§ Directions:
Reproduce the lines of the records below word for word, starting with the line that contains "Given: Click the reminder icon on 小管家提醒 tab" and going on through the line that contains "click(x=1138, y=535)", with both of those lines included. Leave the pictures out of your answer.

§ Records supplied:

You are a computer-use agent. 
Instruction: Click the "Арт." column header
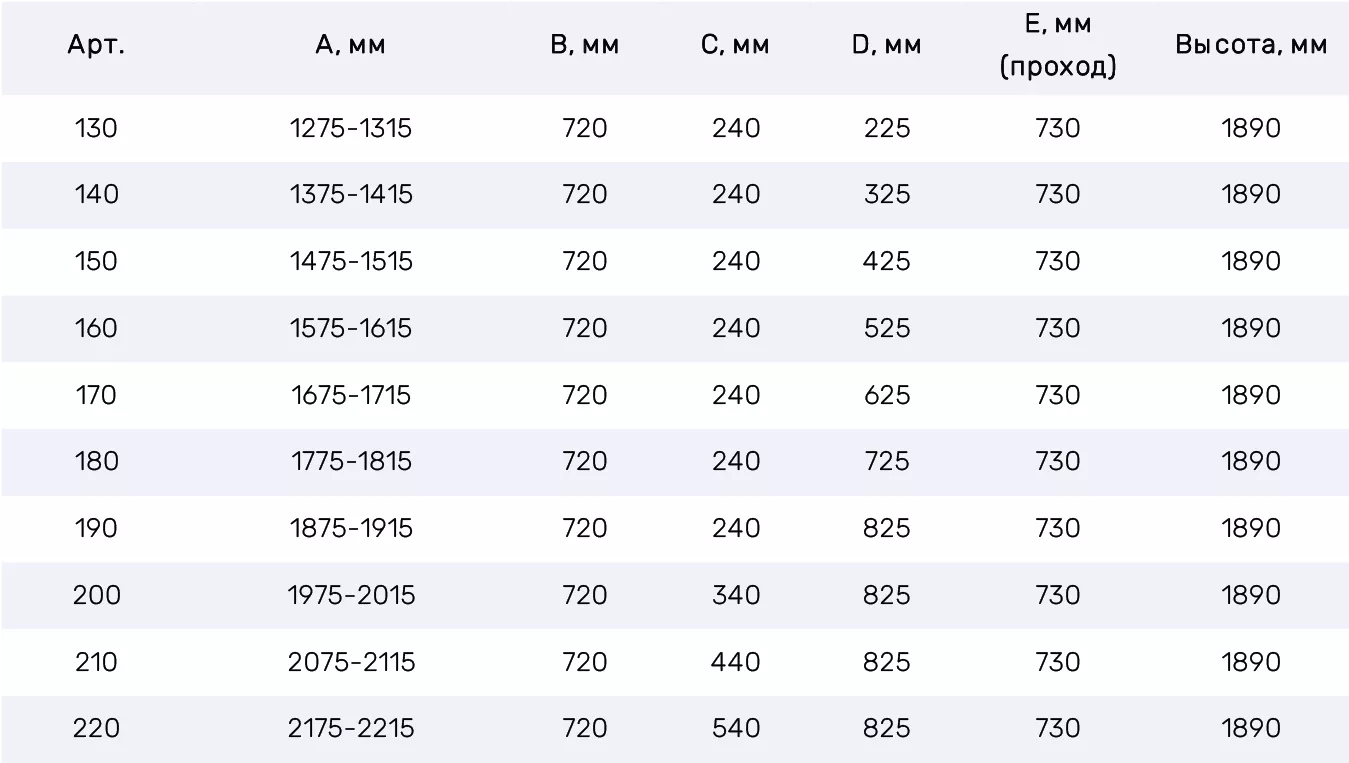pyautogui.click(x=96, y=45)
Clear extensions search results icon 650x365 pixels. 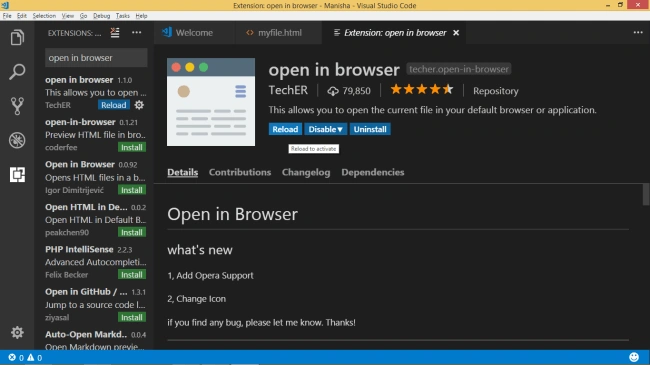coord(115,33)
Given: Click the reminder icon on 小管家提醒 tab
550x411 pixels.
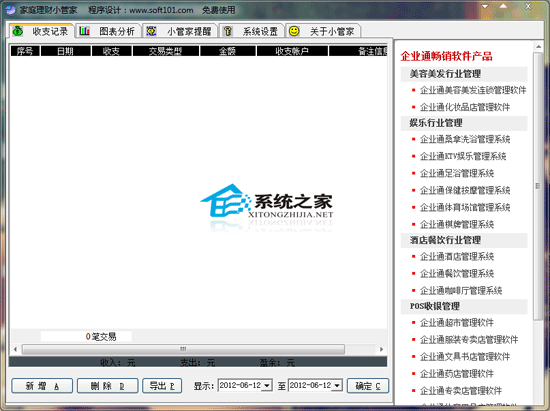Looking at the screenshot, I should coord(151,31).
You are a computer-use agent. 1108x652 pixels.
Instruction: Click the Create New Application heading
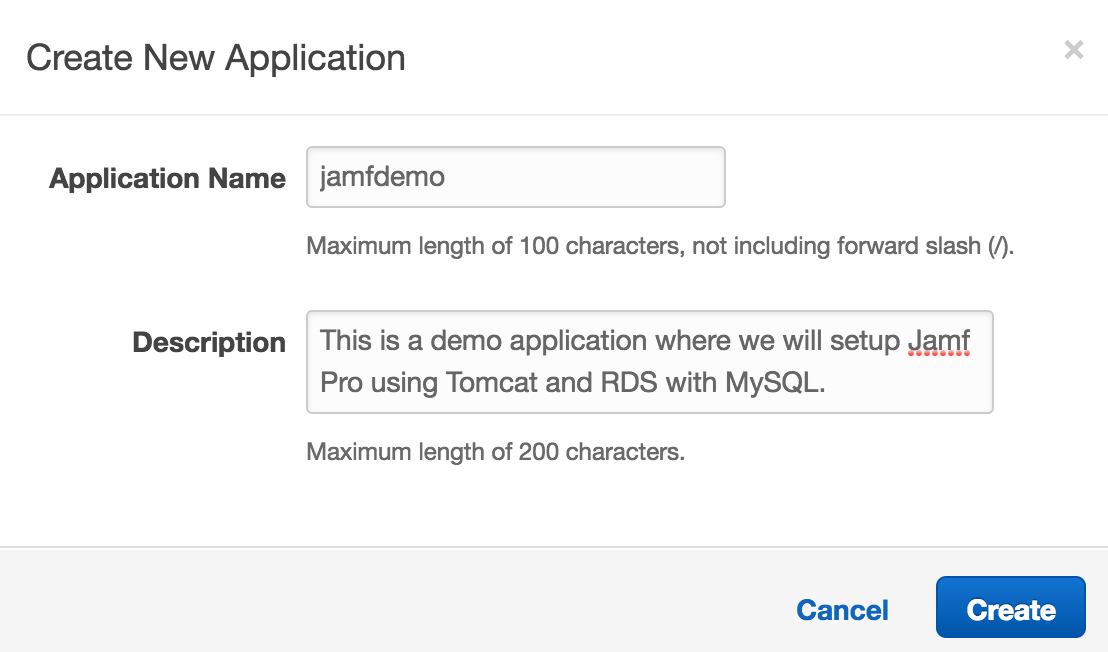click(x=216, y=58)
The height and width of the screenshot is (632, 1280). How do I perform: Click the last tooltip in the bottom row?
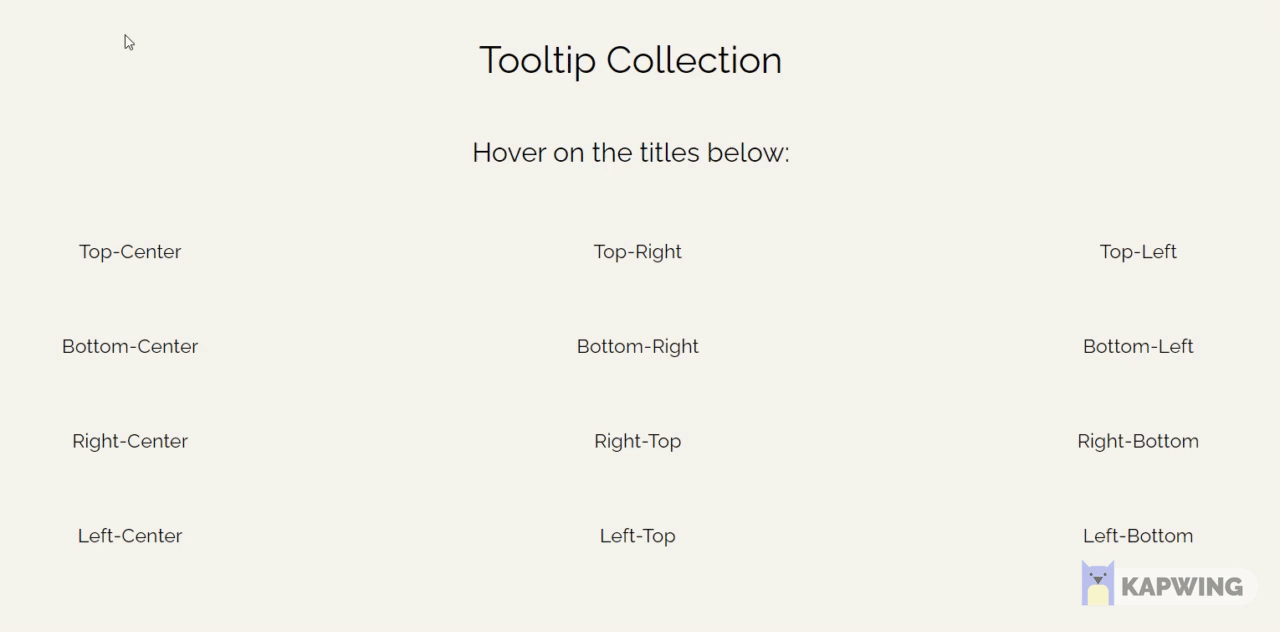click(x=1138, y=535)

...

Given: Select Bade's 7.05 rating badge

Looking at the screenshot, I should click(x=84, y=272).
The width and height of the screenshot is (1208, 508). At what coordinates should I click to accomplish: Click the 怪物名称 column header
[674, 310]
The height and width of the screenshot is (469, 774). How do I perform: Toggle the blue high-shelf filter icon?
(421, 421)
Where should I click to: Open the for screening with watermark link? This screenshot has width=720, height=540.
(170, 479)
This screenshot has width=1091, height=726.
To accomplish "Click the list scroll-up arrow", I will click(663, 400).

§ Task result:
Given: Click the reminder icon on 小管家提醒 tab
550x411 pixels.
Looking at the screenshot, I should coord(151,31).
You are a computer-use agent. 1108x652 pixels.
Instruction: Click the Create New Application heading
click(x=216, y=58)
The height and width of the screenshot is (632, 1280). How do I perform: Click the last tooltip in the bottom row?
click(x=1138, y=535)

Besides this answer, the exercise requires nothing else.